5.30.2003

An Indie Alternate to Apple's Music Store
Now, I'm as impressed as the next person is by Apple's success with its Music Store legal digital music system. But it has its share of flaws, the most glaring one being that indie music has no voice there. Or maybe its that the money generated does exactly what money generated by a CD purchase does. Except there's another hand in the pie, Apple's, and the share that the artist who actually came up with the music gets a smaller share than before.

And while this system may make the fat white bastards who run these companies happy. I mean now they can afford to get two prostitutes to spank him with baby oil infused whips now instead of one. But the problem is that the fundamental flaws of the music industry's greed has not been checked at all. They still take far, far more than they should be allowed to and the creator of the art still gets shafted.
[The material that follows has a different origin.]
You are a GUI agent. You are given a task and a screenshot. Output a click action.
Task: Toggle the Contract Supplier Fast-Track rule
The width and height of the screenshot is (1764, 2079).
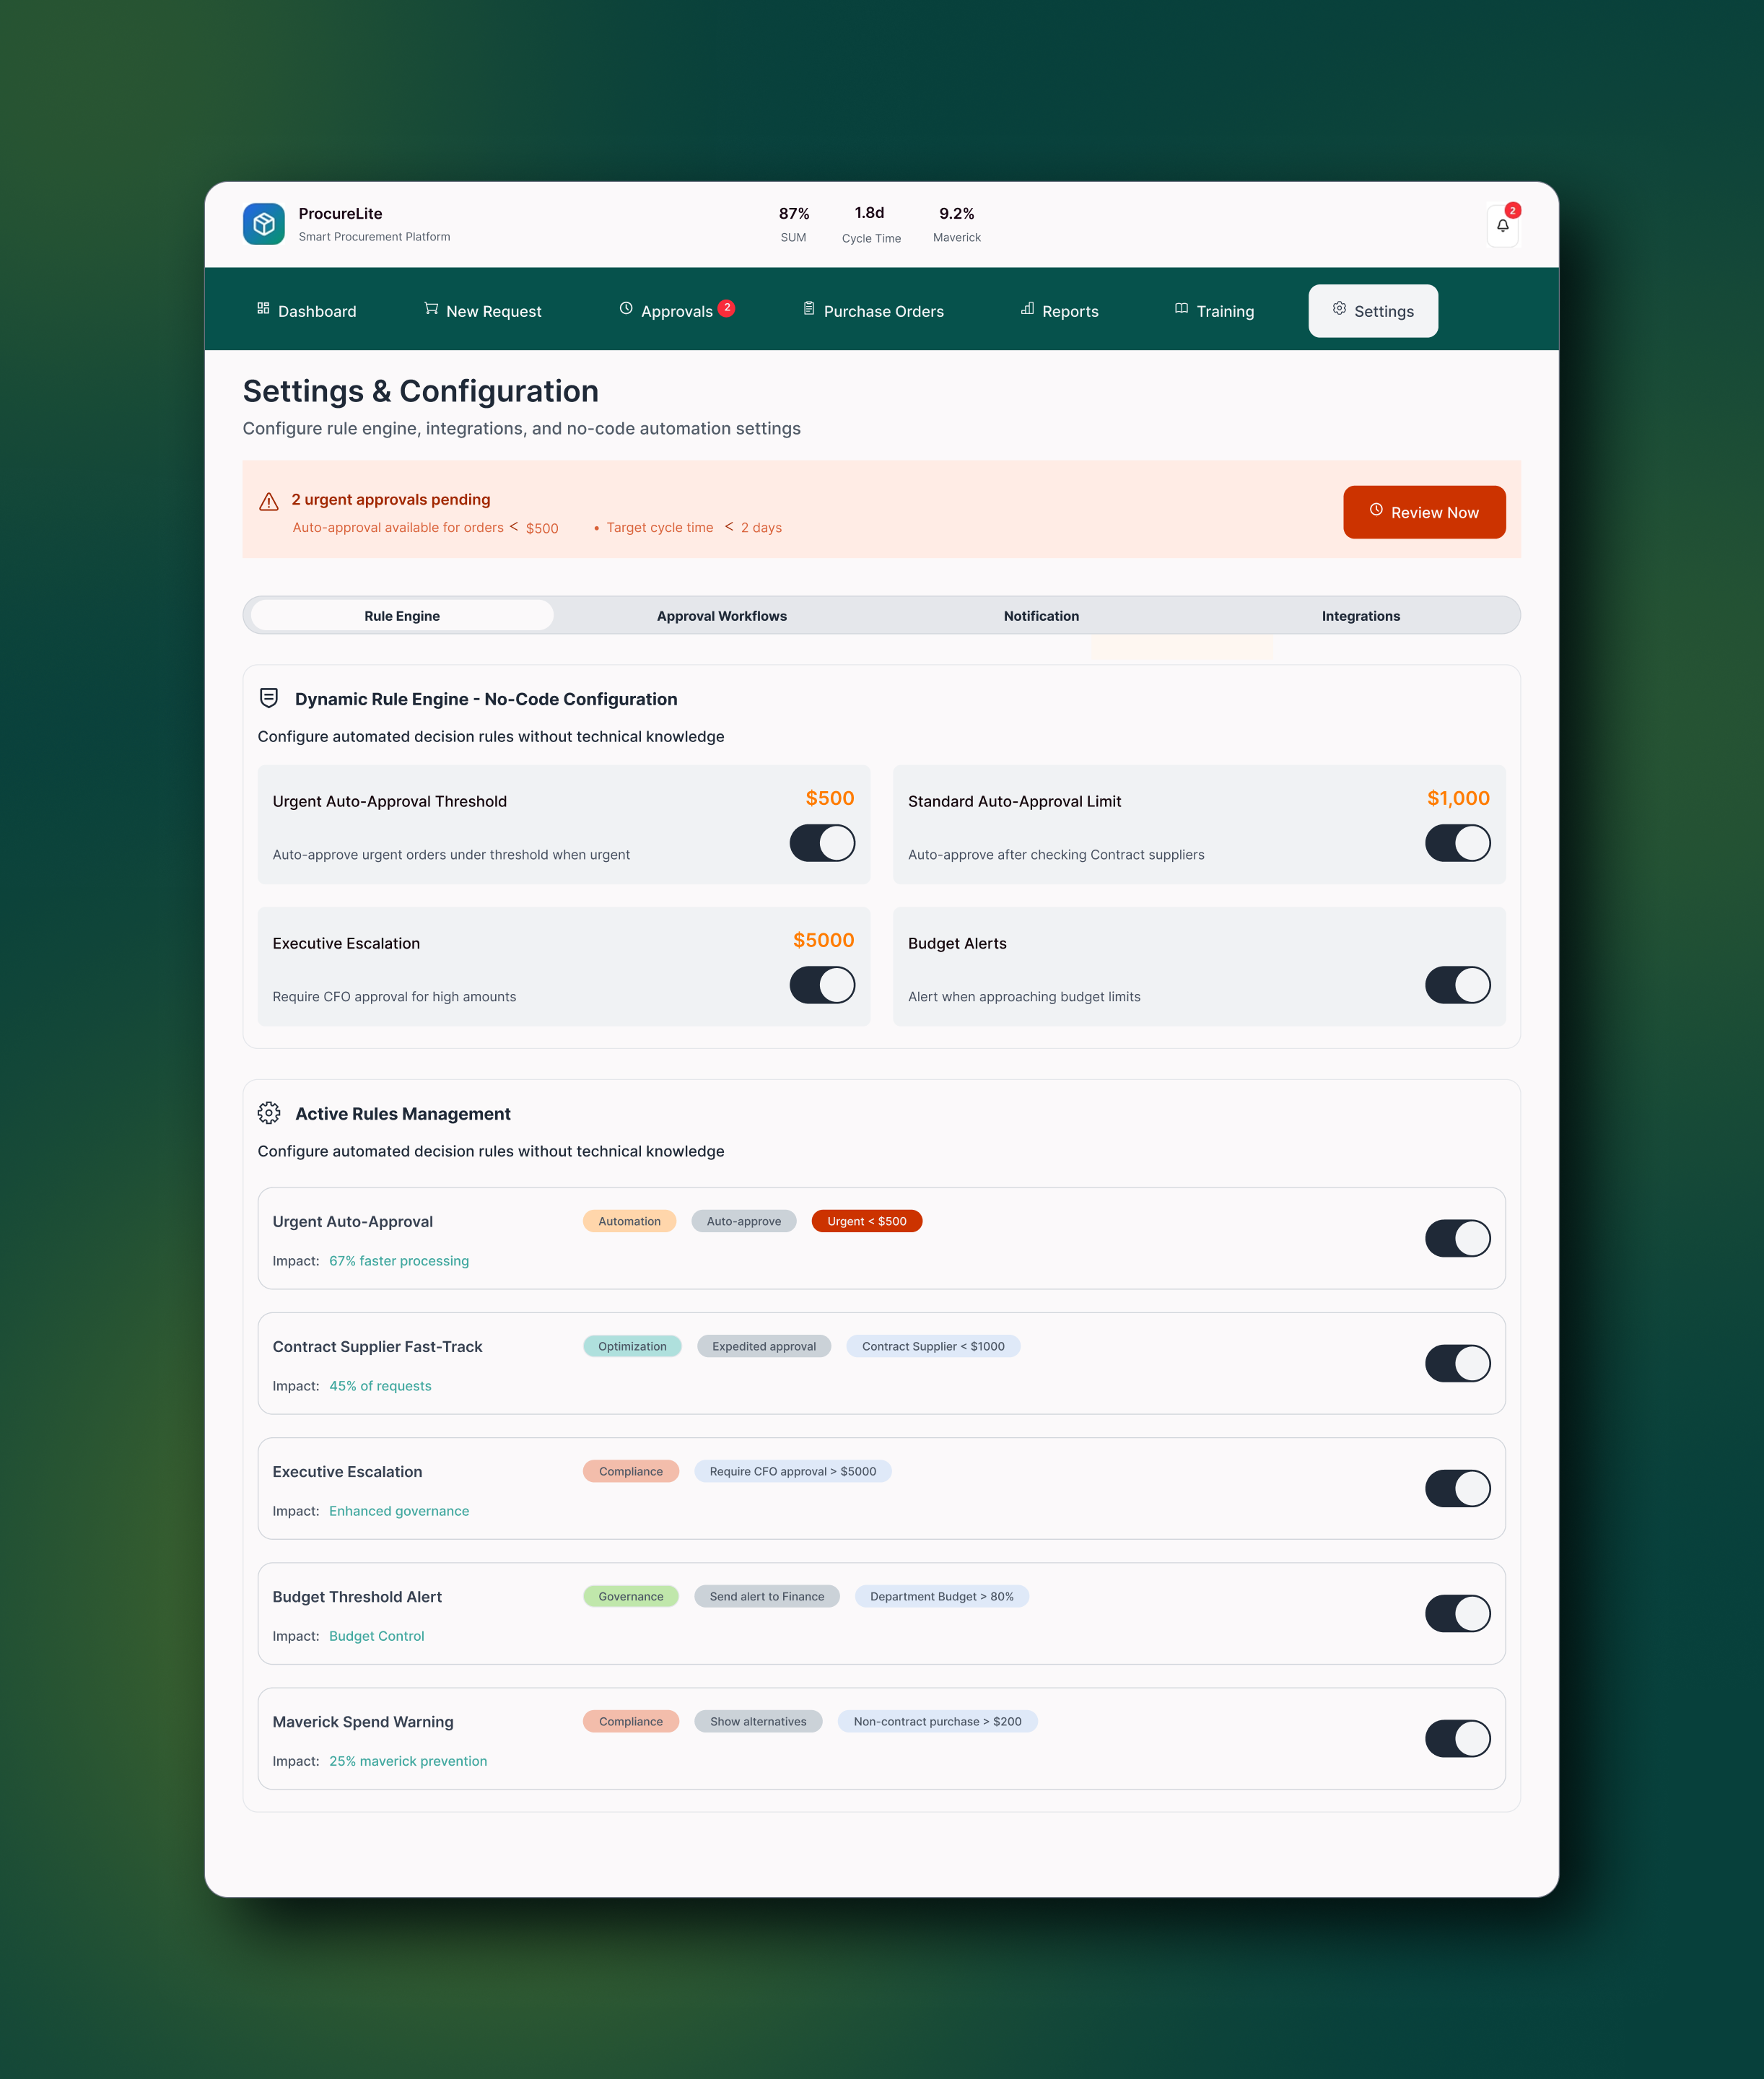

And also, the Music Store has plenty of bad mainstream crap but I defy you to find some underground music there. And live music is one of the coolest things about setups like Kazaa and Limewire. The chance to get your hands on some live sets of your favorite artist collaborating with other artists. Like my copy of the Rolling Stones and the Beatles singing Drift Away. Or any of another dozen or two live covers I've found online.

With that in mind, Mr Mark Morford has provided an alternative in CDBaby. From their site (which isn't a download site but ships out actual CD's): in a regular record deal or distribution deal, musicians only make $1-$2 per CD, if they ever get paid by their label. When selling through CD Baby, musicians make $6-$12 per CD, and get paid weekly.

And their system is working, check out their current sales numbers and distribution numbers.
* 36,951 artists sell their CD at CD Baby.
* 450,232 CDs sold online to customers.
* $3,492,522.53 paid to artists.

Although the numbers get a little less impressive when broken down. Each artist has sold an average of 12.18 CD's and each artist has generated an average of under $95 at an average payout of $7.76 per cd. Still, not a bad way to do business and it seems to be working. Given their numbers before, the average income for an artist would be about $25 for the same material. So its working. And no one's getting rich off of someone else's labor.

And people are getting their hands on some truly innovative music, not the computer generated pop filth that the RIAA built their skyscrapers upon.